Sur les graphiques A et B des statistiques de suivi, on constate donc que les points rouges, qui indiquent la présence de personnes à l’IMC élevé se regroupent dans des quartiers comme Borde/Bellevaux, Bossons/La Blécherette, Maupas/Valency, Sébeillon/Malley et Montoie/Bourdonnette. Jusque-là, rien de bouleversant. La journaliste du Temps qui rend compte de cette recherche titre son article «A Lausanne, l’obésité est une question de quartier». Plus réducteur et erroné paraît difficile. Car l’affirmation suggère implicitement qu’un changement de quartier suffirait à résoudre le problème.

 

 

Qu’est-ce qu’une dépendance géographique ?

Mais surtout, l’analyse des facteurs purement spatiaux ou urbains (que les chercheurs appellent «dépendance géographique») fait problème. Et c’est là que l’on retrouve notre histoire de porte et fenêtres mentionnée plus haut. Car lorsque l’un des auteurs, le Dr Idris Guessous, tente d’expliquer les raisons de cette dépendance, il explique «le phénomène de dépendance géographique subsiste, malgré l’ajustement [la mise à l’écart des facteurs sociaux, réd.], à cause de deux phénomènes selon nous : l’environnement urbain et humain» (Le Temps, 5.1.2016). Bref, à cause de facteurs sociaux (ou socio-­économiques) évidents.

Un des autres auteurs de l’étude, Stéphane Joost, a tenté, cette fois à la TV, de préciser quel pouvait être le rôle de cette dépendance géographique dans l’obésité et le surpoids. Il a invoqué des effets mimétiques dus à la proximité géographique: si je vois des obèses dans mon quartier, j’aurai tendance à le devenir. Même si l’on connaît le rôle du mimétisme dans certains comportements, comme l’apprentissage par imitation, l’explication donnée par S. Joost me paraît courte et réductrice.

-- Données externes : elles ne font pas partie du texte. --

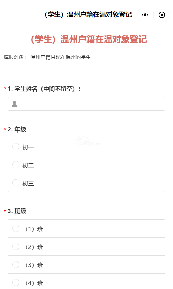Click the 3. 班级 question label
The height and width of the screenshot is (289, 173).
(x=17, y=211)
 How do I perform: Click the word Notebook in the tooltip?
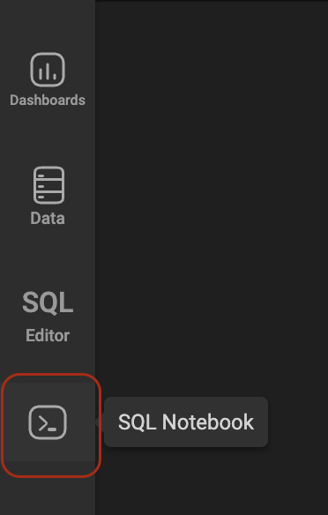tap(208, 422)
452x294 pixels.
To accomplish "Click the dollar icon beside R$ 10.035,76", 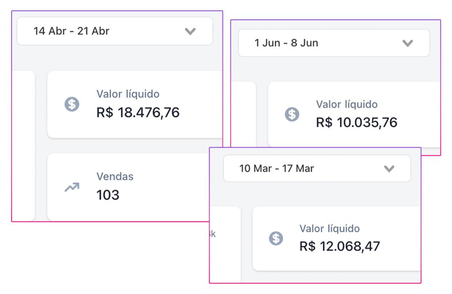I will pos(291,114).
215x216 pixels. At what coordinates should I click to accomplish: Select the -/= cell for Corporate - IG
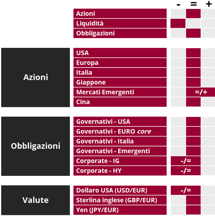pos(186,161)
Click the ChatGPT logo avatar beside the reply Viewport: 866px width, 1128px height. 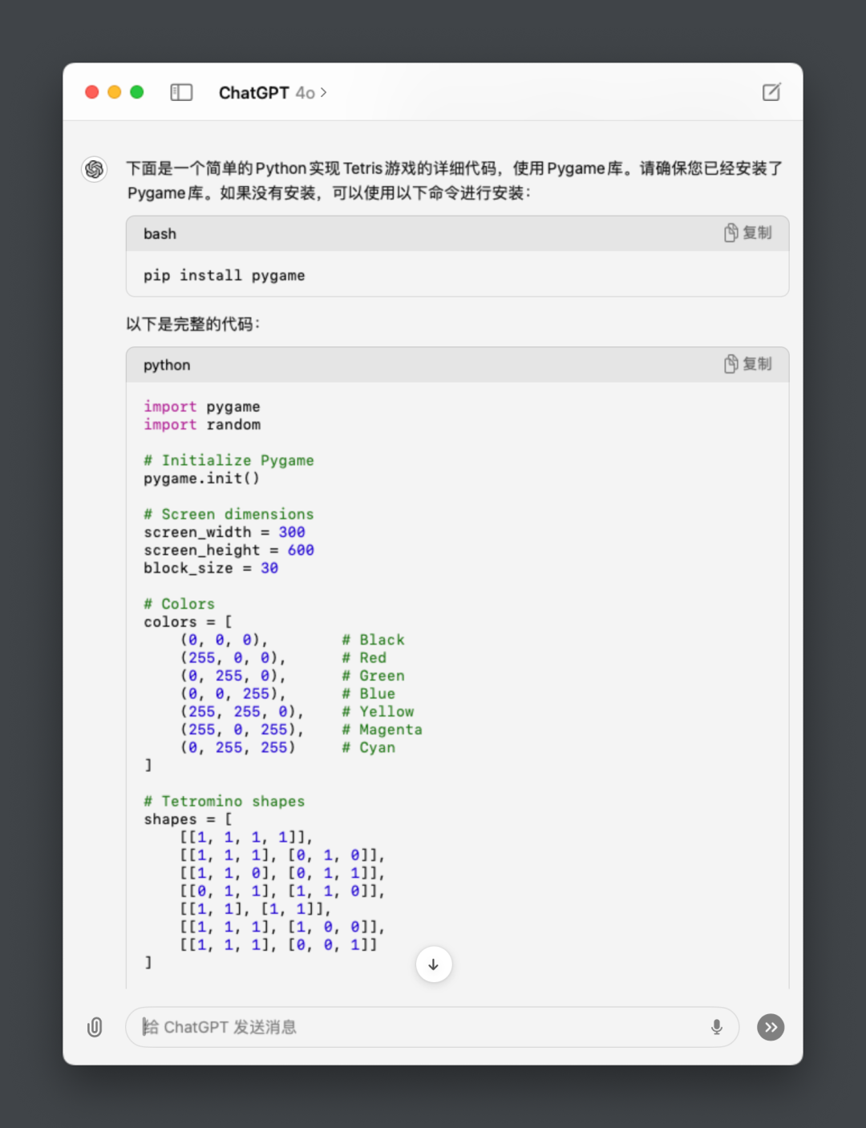click(x=94, y=169)
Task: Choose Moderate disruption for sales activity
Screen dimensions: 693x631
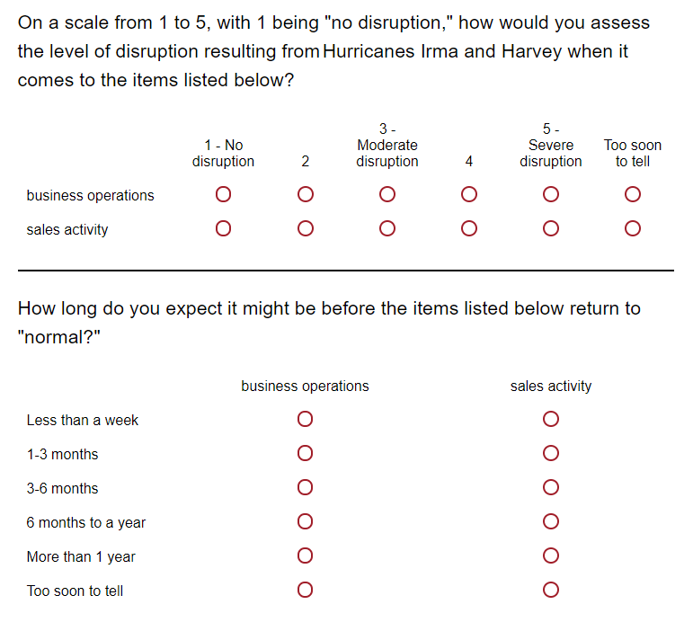Action: 387,228
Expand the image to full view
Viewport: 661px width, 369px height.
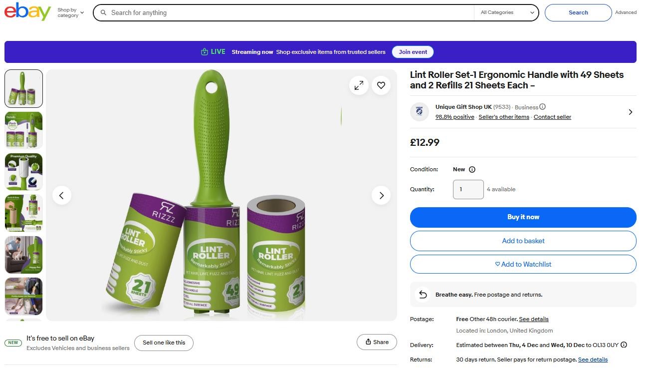pyautogui.click(x=359, y=85)
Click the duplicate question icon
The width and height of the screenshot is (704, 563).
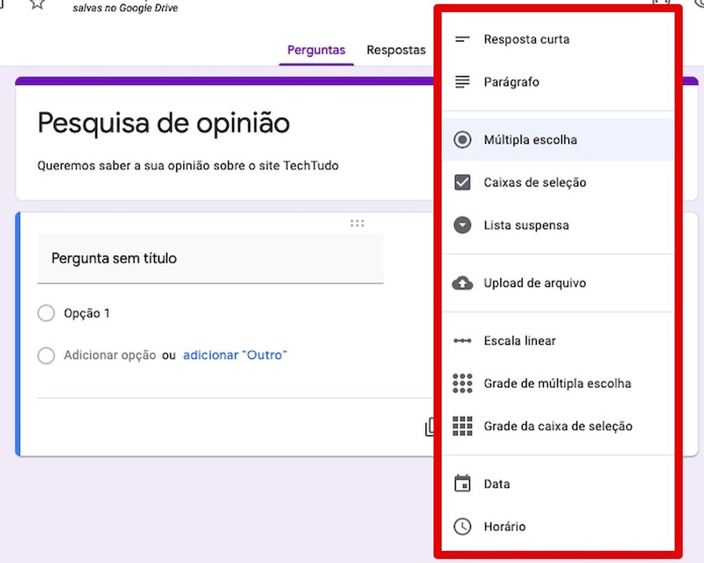point(431,426)
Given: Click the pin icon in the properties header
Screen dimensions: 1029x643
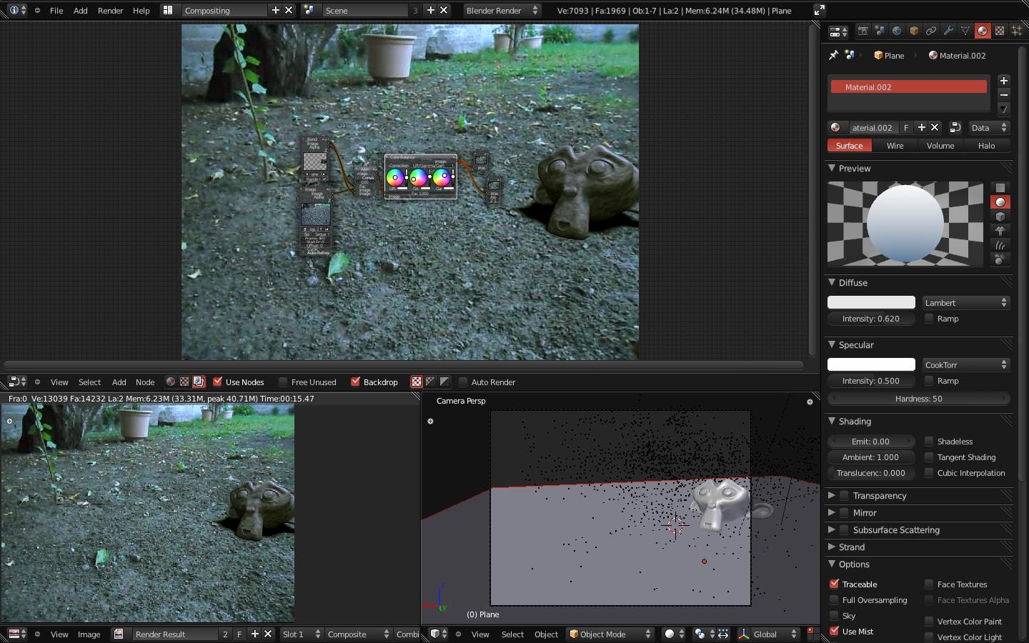Looking at the screenshot, I should [833, 55].
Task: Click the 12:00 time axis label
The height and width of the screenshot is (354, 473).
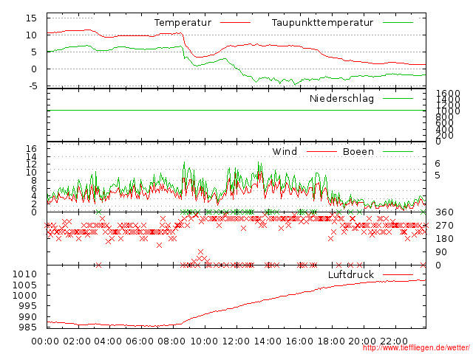Action: tap(236, 341)

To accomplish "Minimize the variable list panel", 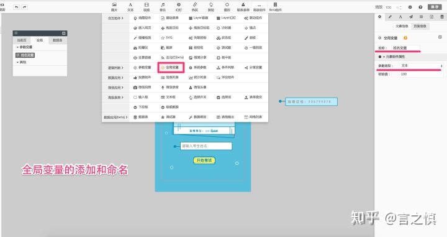I will 64,34.
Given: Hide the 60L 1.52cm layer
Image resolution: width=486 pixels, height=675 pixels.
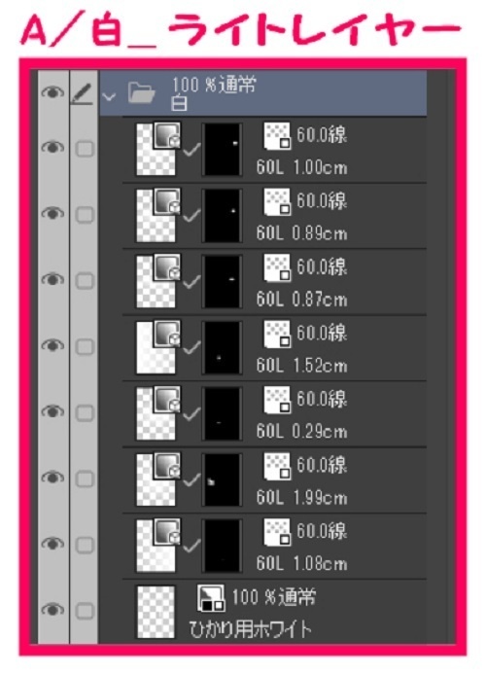Looking at the screenshot, I should (x=52, y=345).
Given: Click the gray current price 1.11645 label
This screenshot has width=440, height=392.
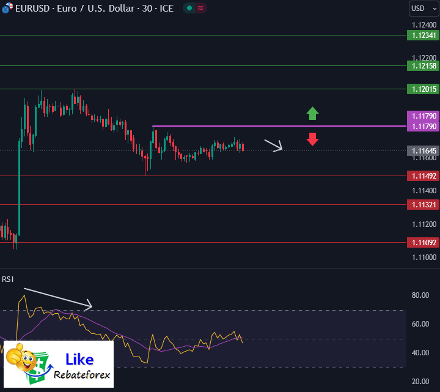Looking at the screenshot, I should click(422, 150).
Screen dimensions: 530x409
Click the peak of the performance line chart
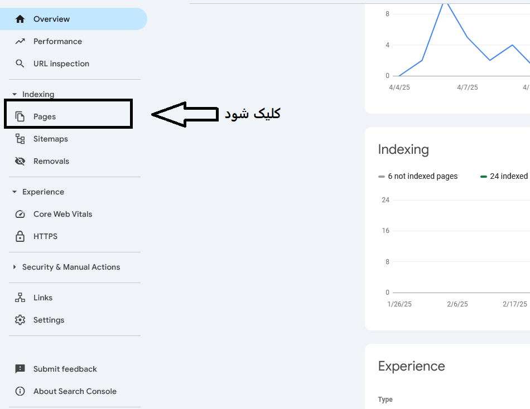(x=445, y=2)
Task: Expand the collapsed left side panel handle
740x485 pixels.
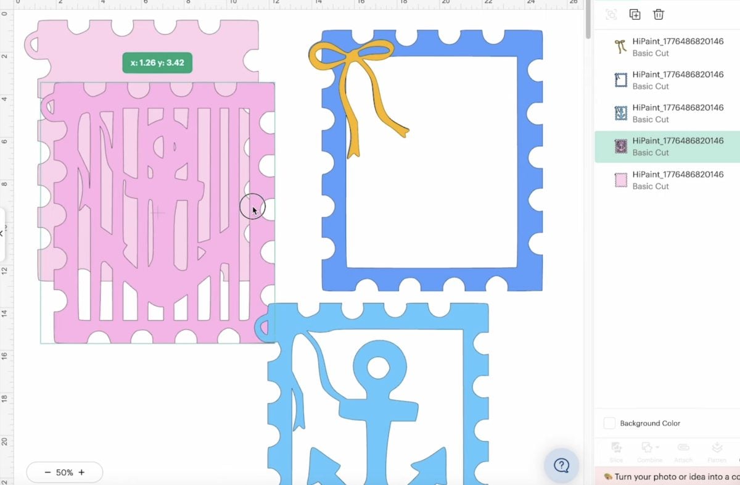Action: click(x=2, y=234)
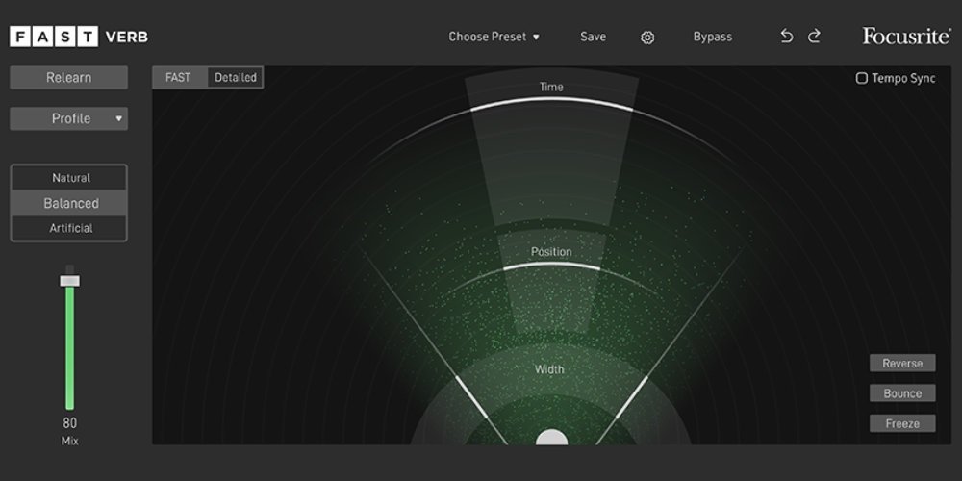Select the Natural reverb style
The height and width of the screenshot is (481, 962).
[70, 178]
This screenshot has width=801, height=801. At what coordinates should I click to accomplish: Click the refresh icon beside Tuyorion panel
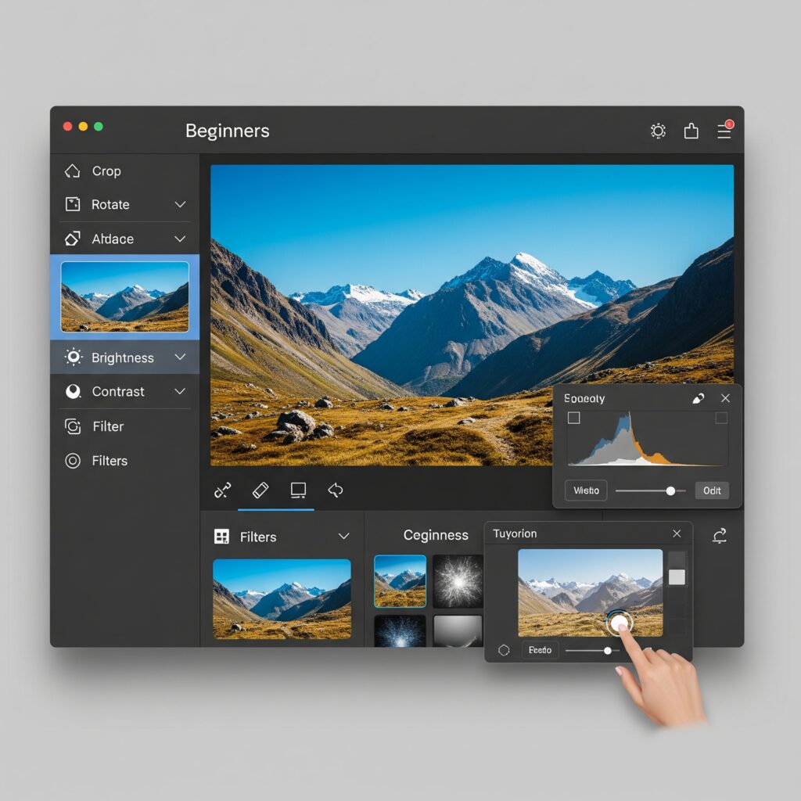click(720, 535)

La présence d’obèses ou de personnes en net surpoids dans son environnement humain – chassez le social… – doit bien plus contribuer à faire sauter la réprobation sourde liée à l’obésité, la maladie des pauvres. Car le statut de l’obèse est un statut éminemment contradictoire : il (ou elle) est montré du doigt pour ne pas répondre positivement aux injonctions des campagnes sanitaires, mais en même temps, il est la cible des promoteurs de la malbouffe industrielle, comme de tous les intégrateurs par le marché dont l’émission «Belle toute nue» de M6, avec son avalanche de shopping et de relooking, en donnait un exemple frappant. D’un côté : ne bouffe pas trop ni mal, de l’autre : mais n’oublie surtout pas de consommer ! Voilà bien les injonctions paradoxales typiques du néolibéralisme qui en déboussolent plus d’un.